→ Quoted text

Add 'author' to Roy Williams' titles

Staff WriterOctober 17, 2009 

When UNC-Chapel Hill basketball coach Roy Williams was 14, he pulled his drunk and angry father off his mother, shoved a bottle under his chin, and threatened to kill him if he didn't leave.

"My dad never, ever came back to our house again," Williams says in his autobiography "Hard Work: A Life on and Off the Court," which will be on sale Nov. 3. His sister Frances, he wrote, "was more forgiving. I was not. I was mad that he'd torn our family apart."

The 288-page hardcover book, written with former Sports Illustrated reporter Tim Crothers, details Williams' journey from his rough early years in the North Carolina mountains to two-time NCAA-title-winning coach. An early copy was obtained by The News & Observer.

Williams, a native of Asheville and a UNC grad, has coached the Tar Heels since 2003. His UNC teams won national titles in 2005 and in April. Williams was inducted into the Naismith Hall of Fame two years ago. An assistant coach under Dean Smith before leaving to coach Kansas, Williams has the highest winning percentage among active college basketball coaches.

In 14 chapters, the book covers everything from Williams' relationship with his alcoholic father and loving mother; to reading "Goodnight Moon" to his children; to how he developed his superstitions and coaching philosophies; to his decisions to stay with Kansas in 2000, then return to Carolina.

There are memories, such as learning of the death of his mother, Lallage, while on a recruiting trip; speaking at his father's funeral; and earning hugs from big men Sean May and Tyler Hansbrough after winning the 2005 and 2009 national titles.

He also says that former UNC coach Bill Guthridge didn't speak to him for three years after he turned down the Carolina job the first time around. UNC tried to hire Williams after Guthridge, Smith's successor, retired in 2000. In the book, Williams calls turning down the job one of the hardest decisions of his life.

Williams, 59, whose team opened practice Friday, was not available to comment about the book. A team spokesman said he had made an agreement with the book's publisher not to do interviews about it until closer to the release date.

→ Aim a
In the records, rewrite the lines from the one containing "Given: Expand the Организация dropdown list" through the one containing "pyautogui.click(x=40, y=566)", replacing "dropdown list" with "drop-down menu" and leaving everything else unchanged.

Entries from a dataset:
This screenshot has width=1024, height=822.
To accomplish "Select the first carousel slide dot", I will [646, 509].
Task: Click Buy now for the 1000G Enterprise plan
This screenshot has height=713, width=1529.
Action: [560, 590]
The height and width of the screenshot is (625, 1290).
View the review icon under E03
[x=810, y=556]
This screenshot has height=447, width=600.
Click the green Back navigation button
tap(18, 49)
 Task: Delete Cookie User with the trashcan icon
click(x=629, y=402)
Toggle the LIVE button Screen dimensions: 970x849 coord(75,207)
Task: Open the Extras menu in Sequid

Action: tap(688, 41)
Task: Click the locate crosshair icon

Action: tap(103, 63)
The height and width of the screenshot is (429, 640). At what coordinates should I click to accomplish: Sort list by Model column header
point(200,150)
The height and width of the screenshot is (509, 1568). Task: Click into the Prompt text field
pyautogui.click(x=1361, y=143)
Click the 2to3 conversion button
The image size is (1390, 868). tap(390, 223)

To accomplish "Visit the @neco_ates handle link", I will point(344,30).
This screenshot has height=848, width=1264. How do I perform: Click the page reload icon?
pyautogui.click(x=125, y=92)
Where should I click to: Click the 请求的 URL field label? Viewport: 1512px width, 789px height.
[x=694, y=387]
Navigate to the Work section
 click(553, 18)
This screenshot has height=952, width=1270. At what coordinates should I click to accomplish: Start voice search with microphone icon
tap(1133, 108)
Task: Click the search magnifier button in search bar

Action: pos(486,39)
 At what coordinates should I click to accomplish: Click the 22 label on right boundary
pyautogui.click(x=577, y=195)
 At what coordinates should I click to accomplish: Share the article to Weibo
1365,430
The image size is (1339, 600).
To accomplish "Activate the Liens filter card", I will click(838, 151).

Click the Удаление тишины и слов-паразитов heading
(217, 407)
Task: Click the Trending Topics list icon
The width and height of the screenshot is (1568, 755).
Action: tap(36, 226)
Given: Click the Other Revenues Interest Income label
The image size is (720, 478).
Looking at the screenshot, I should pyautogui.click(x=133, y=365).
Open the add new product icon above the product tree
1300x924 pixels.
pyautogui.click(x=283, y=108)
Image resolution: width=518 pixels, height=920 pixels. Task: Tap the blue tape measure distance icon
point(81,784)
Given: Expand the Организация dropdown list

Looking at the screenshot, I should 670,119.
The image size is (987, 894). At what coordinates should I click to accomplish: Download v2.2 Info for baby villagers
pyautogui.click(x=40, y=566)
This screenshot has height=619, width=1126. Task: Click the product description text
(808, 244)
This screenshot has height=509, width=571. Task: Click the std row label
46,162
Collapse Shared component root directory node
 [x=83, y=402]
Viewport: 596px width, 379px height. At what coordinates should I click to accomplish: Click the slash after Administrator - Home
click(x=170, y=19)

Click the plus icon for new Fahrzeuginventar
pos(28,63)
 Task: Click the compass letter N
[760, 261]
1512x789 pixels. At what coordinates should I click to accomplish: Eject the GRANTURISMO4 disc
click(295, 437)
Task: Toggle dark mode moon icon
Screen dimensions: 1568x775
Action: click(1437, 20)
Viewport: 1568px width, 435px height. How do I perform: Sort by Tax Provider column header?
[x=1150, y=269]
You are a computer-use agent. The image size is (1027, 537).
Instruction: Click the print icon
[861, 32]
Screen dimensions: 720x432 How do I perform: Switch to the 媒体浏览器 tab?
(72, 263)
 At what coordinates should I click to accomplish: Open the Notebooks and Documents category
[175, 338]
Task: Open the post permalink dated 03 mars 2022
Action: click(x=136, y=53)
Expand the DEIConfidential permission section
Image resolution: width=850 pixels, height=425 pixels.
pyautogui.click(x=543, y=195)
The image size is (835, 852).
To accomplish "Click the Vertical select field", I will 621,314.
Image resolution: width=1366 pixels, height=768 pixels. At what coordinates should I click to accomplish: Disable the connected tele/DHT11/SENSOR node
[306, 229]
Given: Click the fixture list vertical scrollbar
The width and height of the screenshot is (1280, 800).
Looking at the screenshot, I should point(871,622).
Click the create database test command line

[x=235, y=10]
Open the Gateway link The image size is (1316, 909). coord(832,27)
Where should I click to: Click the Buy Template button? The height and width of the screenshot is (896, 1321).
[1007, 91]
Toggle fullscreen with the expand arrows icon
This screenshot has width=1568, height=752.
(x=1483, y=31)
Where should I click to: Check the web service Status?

→ Aim b
Carry on the article about Roy Williams' autobiography from its final sentence.

→ Written reply a
Given: Expand the Организация drop-down menu

Looking at the screenshot, I should 670,119.
The image size is (987, 894). At what coordinates should I click to accomplish: Download v2.2 Info for baby villagers
pyautogui.click(x=40, y=566)

→ Written reply b
The book, published by Algonquin, will sell for $24.95. This is Williams' first book. Duke coach Mike Krzyzewski, his cross-Triangle rival, has published several books on leadership and coaching, but never an autobiography.

Laying it all out

Crothers, who interviewed Williams for a total of 64 hours over a two-month span at the coach's home and office, said he was surprised about how much the Williams family revealed.

"One of the reasons he has not written this book before now ... is because he didn't know whether he wanted to explore certain parts of his life in a book," Crothers said. "He came to the decision that if he was going to do a book, he was going to try to lay it out as candidly as he could. He said, 'If I'm going to be in, I'm going to be all in.'

"There were nights we were sitting there talking, and there were a lot of things I was learning that I did not expect to learn. ... He was able to open up and really talk about his background, and his journey into becoming who he is."

That includes the incident when Williams threatened his father, Babe, who Roy Williams says was physically abusive toward his mother.

The summer he turned 14, Williams says, his parents had been separated for several years, and although his father was court-ordered to pay child support, the checks were few and far between.

"My dad came by the house," Williams says in the book. "He was drunk and angry. It was the worst time I can ever remember. He went after my mom. I pulled him off of her, pushed him down, and grabbed a bottle and put it under his chin. 'Get out of here or I'll bust this over your head,' I said. 'I'll kill you.'

"The whole scene was very nasty, but I didn't care."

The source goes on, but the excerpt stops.